/Git_merge

analytic solution to the git-merge algorithm, derived from "Git Re-Basin: Merging Models modulo Permutation Symmetries"

Primary LanguageJupyter Notebook

Git Merge

Implementation in pytorch of the weight matching algorithm presented in Git Re-Basin: Merging Models modulo Permutation Symmetries"

description

This project is part of my final exam for the Neural Network 2023 class from Sapienza university.

This repository contains a main notebook, some models weight and a some object. The use of the object will be explain in the main notebook GIT_MERGE. The notebook contains also a small report and some personal consideration.

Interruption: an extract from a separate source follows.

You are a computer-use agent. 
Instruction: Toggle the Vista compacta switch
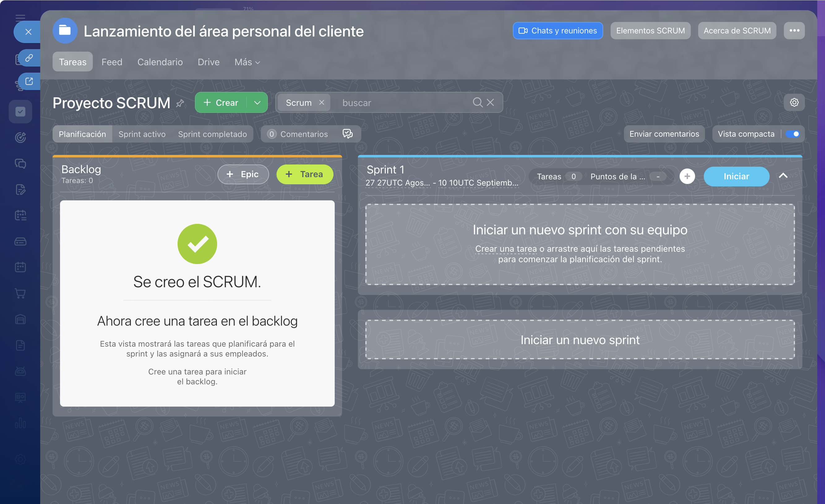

The solution implemented are original (no reference to the original code base) and fully working over the main problem

Usage

The notebook contains 2 main section:

  • the definition of some functions
  • the experiment part

More in details, the first part contains the following section:

  • import the lib [import lib]
  • download the datasets [Dataset and Dataloader]
  • create the Network class [Models definiton & utility]
  • define all the functions for the permutation part [Permutation utility]

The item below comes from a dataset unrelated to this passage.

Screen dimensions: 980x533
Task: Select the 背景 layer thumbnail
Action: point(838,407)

After this, it's possible train any desired MLP (as show in the experiment part) and merge with another MLP with the same architecture. I think about 2 principal way for use the permutation utility:

Evaluation of the compatibility between 2 models: (obtain explicit the permutation)

model_A, model_B = Net(), SNet()
model_A, model_B = model_A.to(device), model_B.to(device)

loss_fn = nn.CrossEntropyLoss()

#train model A
#train model B

params_A, params_B = dict(model_A.named_parameters()), dict(model_B.named_parameters())
params_A, params_B = detach_parameters(params_A), detach_parameters(params_B)

P = get_empty_P_as_dict(params_B)
A_funct = get_A_functs(params_A, params_B)
info_perm = permutation_model_info(params_B)

new_P = weight_matching(A_funct, P)

Simple interpolation of 2 models: (git merge, obtain directly a new model)

model_a = Net() 
# train model_a
model_b = Net()
# train model_b
permuted_model = git_merge(model_a, model_b, silent=True)

for evaluate the possible permutation use:

coef_vector = np.linspace(start=0.0, stop=1.0, num=10)
eval_dict_non_permuted = evaluate_interpolation(data_loaders['choosen_dataset'],
                                            loss_fn,
                                            model_A
                                            model_B, 
                                            coef_vector, device=device)

eval_dict_permuted = evaluate_interpolation(data_loaders['choosen_dataset'],
                                            loss_fn,
                                            model_A
                                            permuted_B, 
                                            coef_vector, device=device)
plot_barrier(eval_dict_non_permuted, eval_dict_permuted, coef_vector, 'title')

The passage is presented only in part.